Dataset records:
━━━
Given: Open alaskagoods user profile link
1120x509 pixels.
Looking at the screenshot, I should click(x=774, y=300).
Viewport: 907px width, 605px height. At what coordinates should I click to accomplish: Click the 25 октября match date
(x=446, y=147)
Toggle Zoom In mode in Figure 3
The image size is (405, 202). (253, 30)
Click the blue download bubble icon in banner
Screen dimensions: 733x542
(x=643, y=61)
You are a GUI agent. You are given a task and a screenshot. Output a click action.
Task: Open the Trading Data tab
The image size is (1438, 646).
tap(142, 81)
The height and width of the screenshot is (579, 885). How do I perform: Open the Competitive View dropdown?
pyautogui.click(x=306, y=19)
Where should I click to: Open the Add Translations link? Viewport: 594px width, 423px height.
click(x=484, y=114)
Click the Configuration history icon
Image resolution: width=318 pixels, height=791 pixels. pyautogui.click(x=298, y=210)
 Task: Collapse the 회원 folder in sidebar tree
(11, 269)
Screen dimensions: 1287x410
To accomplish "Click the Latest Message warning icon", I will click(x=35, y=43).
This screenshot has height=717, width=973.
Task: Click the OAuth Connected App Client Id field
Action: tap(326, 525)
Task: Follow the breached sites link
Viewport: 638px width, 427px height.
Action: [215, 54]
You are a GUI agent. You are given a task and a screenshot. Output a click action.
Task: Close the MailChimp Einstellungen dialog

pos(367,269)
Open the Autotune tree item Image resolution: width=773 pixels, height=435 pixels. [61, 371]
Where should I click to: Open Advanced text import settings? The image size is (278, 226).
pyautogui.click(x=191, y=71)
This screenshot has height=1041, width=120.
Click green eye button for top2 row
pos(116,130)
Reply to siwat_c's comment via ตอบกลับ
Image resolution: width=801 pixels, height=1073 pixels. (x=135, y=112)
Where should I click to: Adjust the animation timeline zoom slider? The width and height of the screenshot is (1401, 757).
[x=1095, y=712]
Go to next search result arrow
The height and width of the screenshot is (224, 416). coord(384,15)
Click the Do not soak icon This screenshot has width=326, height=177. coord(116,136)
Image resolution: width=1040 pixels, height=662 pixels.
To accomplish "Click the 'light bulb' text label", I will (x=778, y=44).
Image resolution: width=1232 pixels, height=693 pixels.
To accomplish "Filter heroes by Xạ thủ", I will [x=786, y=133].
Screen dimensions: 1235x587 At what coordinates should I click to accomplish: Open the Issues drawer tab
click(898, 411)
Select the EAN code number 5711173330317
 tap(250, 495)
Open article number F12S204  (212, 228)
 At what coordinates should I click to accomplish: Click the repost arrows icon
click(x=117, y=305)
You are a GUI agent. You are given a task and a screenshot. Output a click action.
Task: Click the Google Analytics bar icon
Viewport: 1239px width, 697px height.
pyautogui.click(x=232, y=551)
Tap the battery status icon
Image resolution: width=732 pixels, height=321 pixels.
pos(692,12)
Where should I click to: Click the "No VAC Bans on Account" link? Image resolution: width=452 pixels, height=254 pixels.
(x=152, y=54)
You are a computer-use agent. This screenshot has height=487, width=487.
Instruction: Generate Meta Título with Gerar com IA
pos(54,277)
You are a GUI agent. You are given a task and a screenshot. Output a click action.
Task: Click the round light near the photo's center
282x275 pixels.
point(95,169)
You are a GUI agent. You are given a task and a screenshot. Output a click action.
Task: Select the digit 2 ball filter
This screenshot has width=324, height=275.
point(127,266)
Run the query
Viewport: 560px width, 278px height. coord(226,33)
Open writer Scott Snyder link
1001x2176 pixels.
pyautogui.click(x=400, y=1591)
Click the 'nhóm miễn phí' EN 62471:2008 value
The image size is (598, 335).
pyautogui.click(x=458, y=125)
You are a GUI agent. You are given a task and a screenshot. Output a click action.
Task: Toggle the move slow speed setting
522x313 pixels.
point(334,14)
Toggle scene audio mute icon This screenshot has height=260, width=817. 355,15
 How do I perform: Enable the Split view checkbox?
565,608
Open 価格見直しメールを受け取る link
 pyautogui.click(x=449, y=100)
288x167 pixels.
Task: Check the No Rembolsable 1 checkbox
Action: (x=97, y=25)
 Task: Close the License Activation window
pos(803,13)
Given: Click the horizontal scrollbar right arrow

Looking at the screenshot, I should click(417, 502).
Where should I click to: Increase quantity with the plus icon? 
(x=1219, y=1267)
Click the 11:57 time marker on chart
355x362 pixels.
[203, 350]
━━━
Stated exercise. Please rewrite the material above, changing "Where should I click to" to "Which spot should I click to" everywhere it occurs and keeping every other line the same.

Final answer.
Given: Open alaskagoods user profile link
1120x509 pixels.
Looking at the screenshot, I should click(x=774, y=300).
Viewport: 907px width, 605px height. At what coordinates should I click to accomplish: Click the 25 октября match date
(x=446, y=147)
Toggle Zoom In mode in Figure 3
The image size is (405, 202). (253, 30)
Click the blue download bubble icon in banner
Screen dimensions: 733x542
(x=643, y=61)
You are a GUI agent. You are given a task and a screenshot. Output a click action.
Task: Open the Trading Data tab
The image size is (1438, 646).
tap(142, 81)
The height and width of the screenshot is (579, 885). How do I perform: Open the Competitive View dropdown?
pyautogui.click(x=306, y=19)
Which spot should I click to: Open the Add Translations link? Viewport: 594px width, 423px height.
click(x=484, y=114)
Click the Configuration history icon
Image resolution: width=318 pixels, height=791 pixels. pyautogui.click(x=298, y=210)
 Task: Collapse the 회원 folder in sidebar tree
(11, 269)
Screen dimensions: 1287x410
To accomplish "Click the Latest Message warning icon", I will click(x=35, y=43).
This screenshot has height=717, width=973.
Task: Click the OAuth Connected App Client Id field
Action: tap(326, 525)
Task: Follow the breached sites link
Viewport: 638px width, 427px height.
Action: [215, 54]
You are a GUI agent. You are given a task and a screenshot. Output a click action.
Task: Close the MailChimp Einstellungen dialog

pos(367,269)
Open the Autotune tree item Image resolution: width=773 pixels, height=435 pixels. [61, 371]
Which spot should I click to: Open Advanced text import settings? The image size is (278, 226).
pyautogui.click(x=191, y=71)
This screenshot has height=1041, width=120.
Click green eye button for top2 row
pos(116,130)
Reply to siwat_c's comment via ตอบกลับ
Image resolution: width=801 pixels, height=1073 pixels. (x=135, y=112)
Which spot should I click to: Adjust the animation timeline zoom slider? The width and height of the screenshot is (1401, 757).
[x=1095, y=712]
Go to next search result arrow
The height and width of the screenshot is (224, 416). coord(384,15)
Click the Do not soak icon This screenshot has width=326, height=177. coord(116,136)
Image resolution: width=1040 pixels, height=662 pixels.
To accomplish "Click the 'light bulb' text label", I will (x=778, y=44).
Image resolution: width=1232 pixels, height=693 pixels.
To accomplish "Filter heroes by Xạ thủ", I will [x=786, y=133].
Screen dimensions: 1235x587 At what coordinates should I click to accomplish: Open the Issues drawer tab
click(898, 411)
Select the EAN code number 5711173330317
 tap(250, 495)
Open article number F12S204  (212, 228)
 At what coordinates should I click to accomplish: Click the repost arrows icon
click(x=117, y=305)
You are a GUI agent. You are given a task and a screenshot. Output a click action.
Task: Click the Google Analytics bar icon
Viewport: 1239px width, 697px height.
pyautogui.click(x=232, y=551)
Tap the battery status icon
Image resolution: width=732 pixels, height=321 pixels.
pos(692,12)
Which spot should I click to: Click the "No VAC Bans on Account" link? Image resolution: width=452 pixels, height=254 pixels.
(x=152, y=54)
You are a computer-use agent. This screenshot has height=487, width=487.
Instruction: Generate Meta Título with Gerar com IA
pos(54,277)
You are a GUI agent. You are given a task and a screenshot. Output a click action.
Task: Click the round light near the photo's center
282x275 pixels.
point(95,169)
You are a GUI agent. You are given a task and a screenshot. Output a click action.
Task: Select the digit 2 ball filter
This screenshot has width=324, height=275.
point(127,266)
Run the query
Viewport: 560px width, 278px height. coord(226,33)
Open writer Scott Snyder link
1001x2176 pixels.
pyautogui.click(x=400, y=1591)
Click the 'nhóm miễn phí' EN 62471:2008 value
The image size is (598, 335).
pyautogui.click(x=458, y=125)
You are a GUI agent. You are given a task and a screenshot. Output a click action.
Task: Toggle the move slow speed setting
522x313 pixels.
point(334,14)
Toggle scene audio mute icon This screenshot has height=260, width=817. 355,15
 How do I perform: Enable the Split view checkbox?
565,608
Open 価格見直しメールを受け取る link
 pyautogui.click(x=449, y=100)
288x167 pixels.
Task: Check the No Rembolsable 1 checkbox
Action: (x=97, y=25)
 Task: Close the License Activation window
pos(803,13)
Given: Click the horizontal scrollbar right arrow

Looking at the screenshot, I should click(417, 502).
Which spot should I click to: Increase quantity with the plus icon? 
(x=1219, y=1267)
Click the 11:57 time marker on chart
355x362 pixels.
[203, 350]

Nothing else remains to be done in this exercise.